FIG. 4. ΔORF3-E mNG virion-based high-throughput neutralization and antiviral testing. (A) Assay scheme in a 96-well format. (B) Correlation analysis of NT50 values between the ΔORF3-E mNG virion assay and plaque-reduction neutralization test (PRNT). The Pearson correlation efficiency R² and P value (two-tailed) are indicated. (C) Neutralization curves. Representative curves are presented for one negative and three positive sera. The means and standard deviations from two independent experiments are shown. (D) EC 50 of human mAb14 against ΔORF3-E mNG virion infecting Vero CCL81 cells. The mean±standard deviations from four independent experiments are indicated. (E) EC₅₀ of Remdesivir against ΔORF3-E mNG virion infecting A549-hACE2 cells. (F) EC 50 of Remdesivir against ΔORF3-E mNG virion on Vero CCL81 cells. For (E) and (F), the mean±standard deviations from three independent experiments are indicated. The four-parameter dose-response curve was fitted using the nonlinear regression method.

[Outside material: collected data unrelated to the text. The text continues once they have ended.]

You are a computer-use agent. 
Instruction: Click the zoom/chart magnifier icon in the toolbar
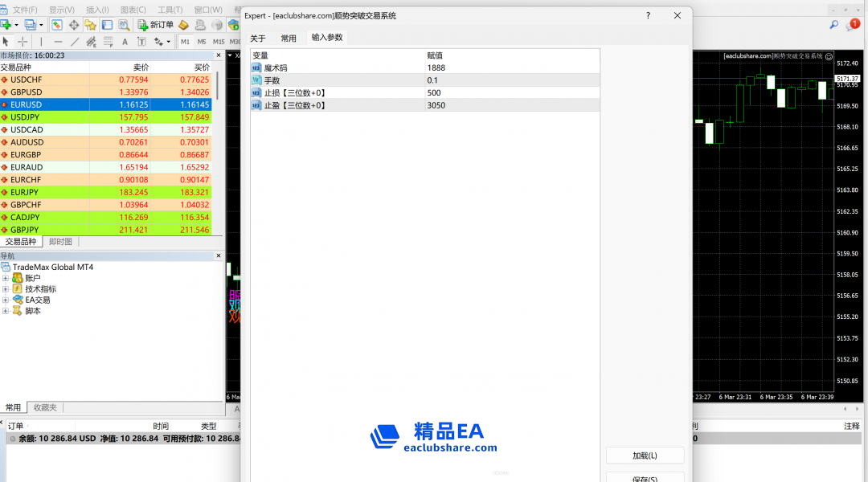tap(125, 26)
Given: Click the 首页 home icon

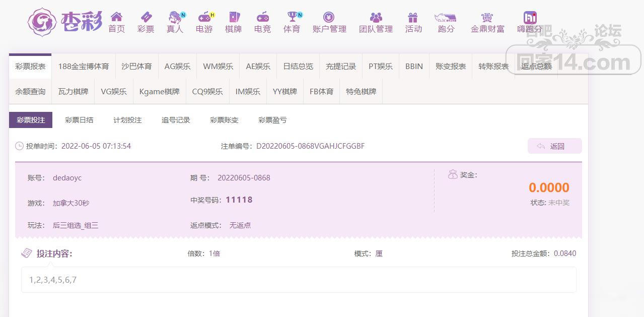Looking at the screenshot, I should coord(116,17).
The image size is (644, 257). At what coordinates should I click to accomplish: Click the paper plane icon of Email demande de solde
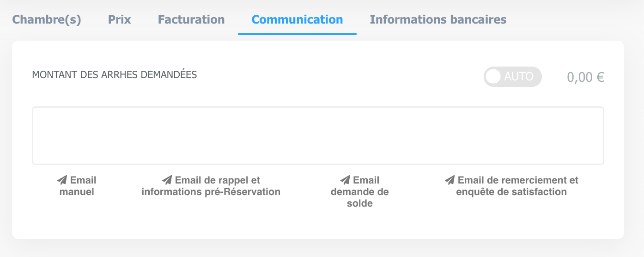(x=345, y=180)
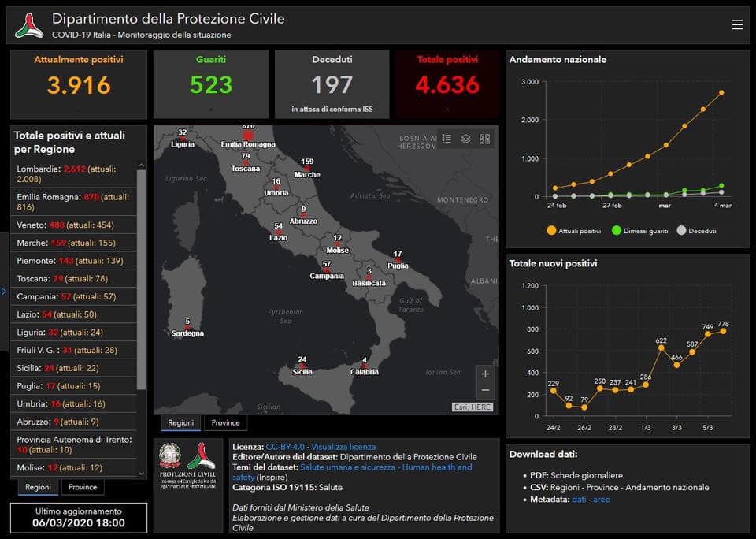Open the hamburger menu in the header
The height and width of the screenshot is (539, 756).
point(737,24)
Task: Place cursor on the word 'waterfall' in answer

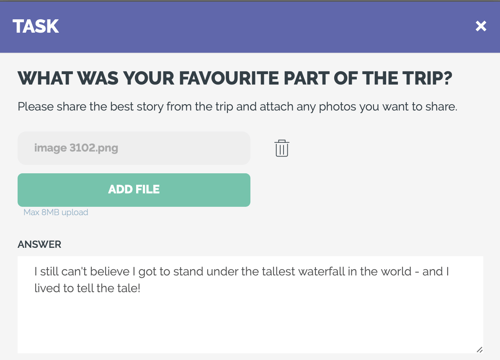Action: pyautogui.click(x=321, y=272)
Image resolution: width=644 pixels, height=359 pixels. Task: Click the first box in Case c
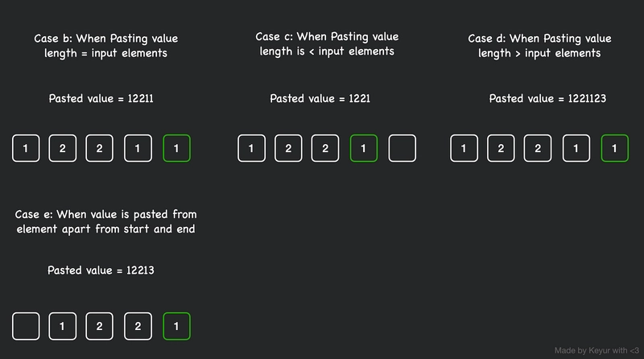point(251,148)
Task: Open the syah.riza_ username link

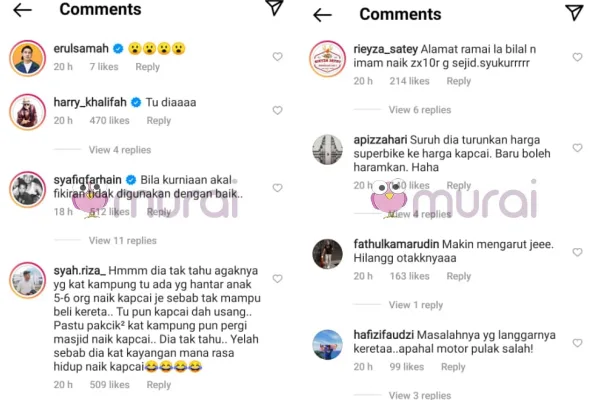Action: [80, 271]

FIG. 5. Construction of Vero-ORF3-E cell lines. (A) Construction of a lentiviral transfer plasmid encoding mCherry, ORF3, and E protein. The sequence of FMDV 2A and its translational break position is indicated by an arrow. (B) Merged mCherry (red) and nuclei (blue) images of 3 selected clones of Vero-ORF3-E cell lines. Nuclei were stained with Hoechst 33342. Doxycycline induction is indicated. (C) mCherry expression in doxycycline-induced cells. mCherry-positive cells were quantified using a plate reader. The percentages of mCherry positive cells are presented. The results are presented as means and standard deviations from six replicates, and more than 10⁵ cells were counted for each clone. Clone 1 was used in the rest of this study.

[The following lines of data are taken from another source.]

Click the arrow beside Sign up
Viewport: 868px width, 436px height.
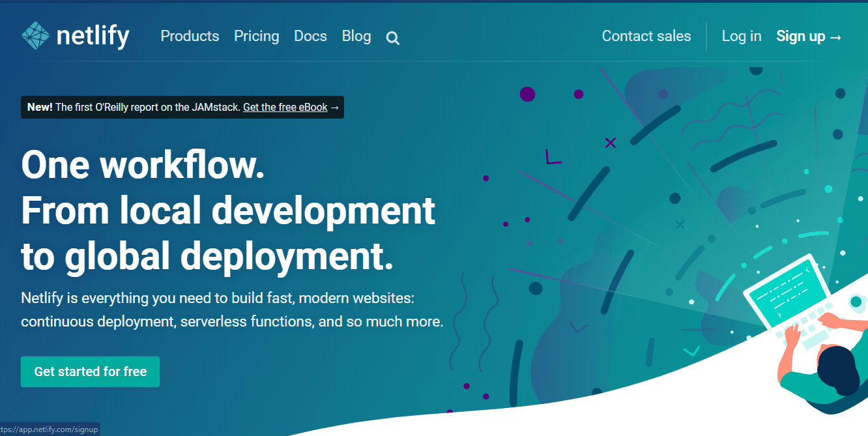click(x=836, y=37)
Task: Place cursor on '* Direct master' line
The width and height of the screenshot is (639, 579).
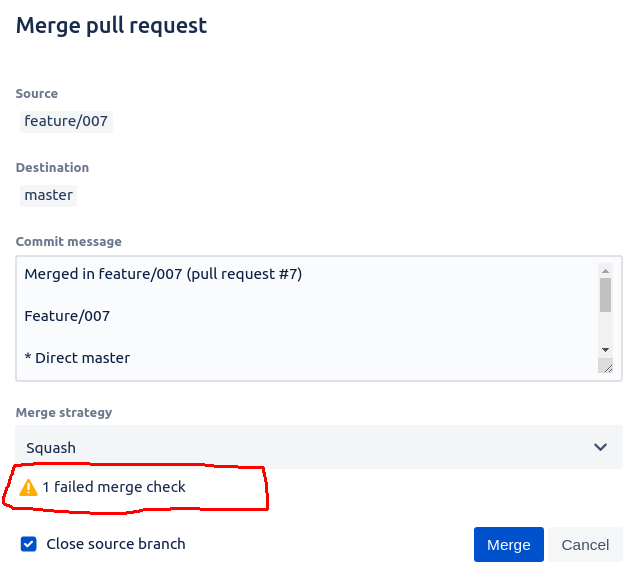Action: pyautogui.click(x=77, y=358)
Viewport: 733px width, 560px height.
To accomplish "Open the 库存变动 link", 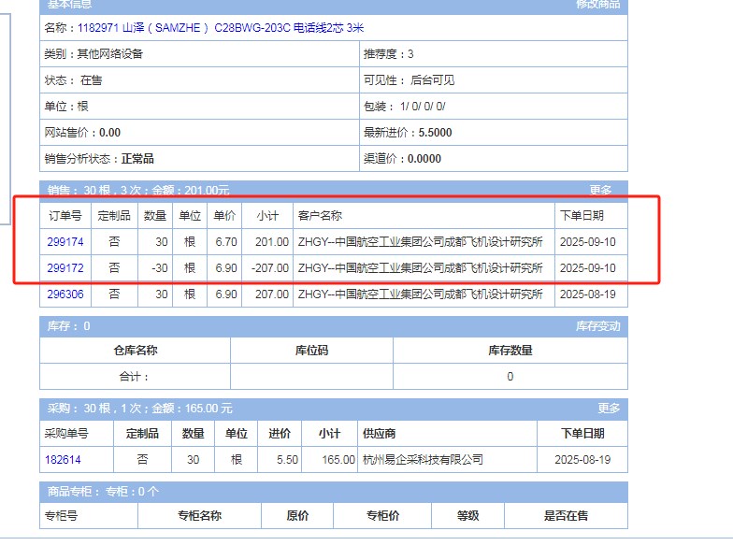I will pos(597,326).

FIG. 6. Single-round infection of ΔORF3-E mNG virion. (A) Calu-3 and A549-hACE2 cells (MOI of 1; viral titers determined on Vero-ORF3-E cells) were infected with mNG SARS-CoV-2 or ΔORF3-E mNG virion for 2 h, after which the cells were washed and cultured in fresh medium. At day 2 post-infection, supernatants of the infected cells were transferred to infect naïve Calu-3 and A549-hACE2 for the second round. Fluorescence and phase contrast images for the first and second sound infected cells are presented. (B) RT-PCR analysis of viral RNA. Extracellular RNAs from the second round of infection from (A) were harvested at day 2 post-infection and subjected to RT-PCR analysis of viral RNA.

FIG. 7. No WT mNG SARS-CoV-2 production from the trans-complementation system. WT mNG SARS-CoV-2 and P10 ΔORF3-E mNG virion (derived from 10 rounds of passaging of ΔORF3-E mNG virion on Vero-ORF3-E cells) were used to infect naïve Vero E6 cells for two rounds as described in FIG. 1G. (A) Fluorescence and phase contrast images of infected cells are presented for both the first and second rounds of infections. (B) RT-PCR analysis of viral RNA extracted from the culture fluids from the second-round infected cells.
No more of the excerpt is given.